Coniglio alla portoghese

Coniglio alla portoghese

Il coniglio alla portoghese, chiamato dai ragusani: “cunigghiu a partuisa”, forse perché il coniglio viene tagliato in pezzi o parti, si mette a marinare, la sera precedente, in una teglia con tutti gli aromi (grani di pepe, alloro, prezzemolo, aglio, vino, ecc…), poi il giorno dopo si asciugano bene i pezzi, tolti dal liquido, e si fanno “arramare”, ossia asciugare sul fuoco, in tegame, poi si tengono da parte, in caldo; nel frattempo  si prepara il brodo con le parti del coniglio non “nobili”, cioè testa, coda, stinchi, una costa di sedano, mezza cipolla, prezzemolo, grani di pepe, carota, 2 foglie d’alloro. In una padella capiente, dai bordi alti, si soffriggono l’aglio, il sedano, i capperi e le olive denocciolate e si fanno rosolare molto bene, poi si aggiunge lo zucchero (un cucchiaio) sciolto in mezzo bicchiere di aceto di vino rosso e si fa evaporare.

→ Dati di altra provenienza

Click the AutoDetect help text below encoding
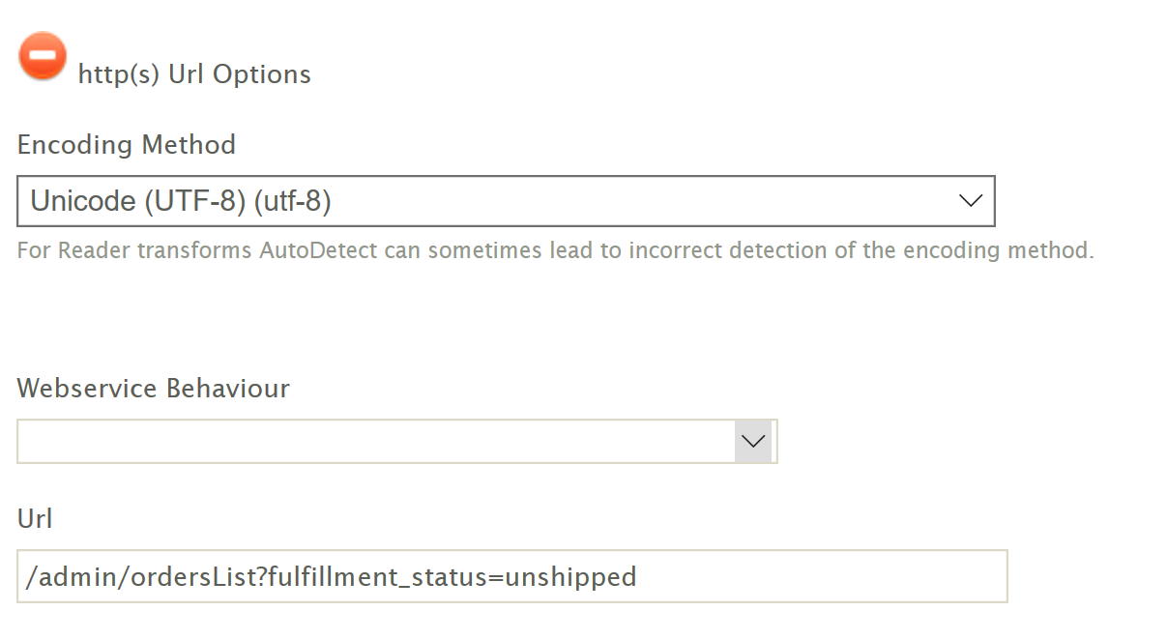1167x640 pixels. point(556,251)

Alla fine si unisce un po’ di estratto di pomodoro ragusano sciolto in mezzo bicchiere di brodo caldo e si fa cuocere il composto, fino ad ottenere una salsa densa; quindi si toglie dal fuoco la padella.

In un’altra padella si versa un po’ di olio d’oliva e si fanno rosolare i pezzi asciutti del coniglio, passati prima in una polvere di cacao amaro.

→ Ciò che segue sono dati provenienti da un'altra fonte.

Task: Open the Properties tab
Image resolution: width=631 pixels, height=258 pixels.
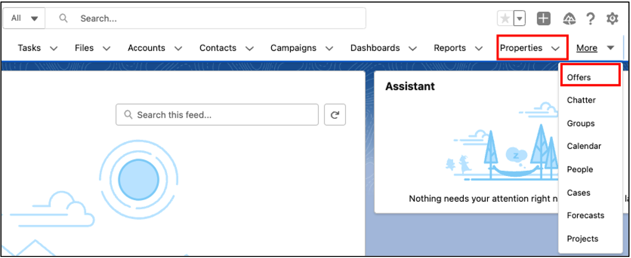Action: pos(521,48)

Su questi si verserà la salsa già preparata, mescolando bene e, se è necessario, aggiungendo brodo.

Poi si aggiusta di sale e di pepe e si copre con un coperchio, facendo cuocere a fuoco medio-basso per circa mezz’ora. Il coniglio va servito tiepido, accompagnato da insalata verde e purè di patate.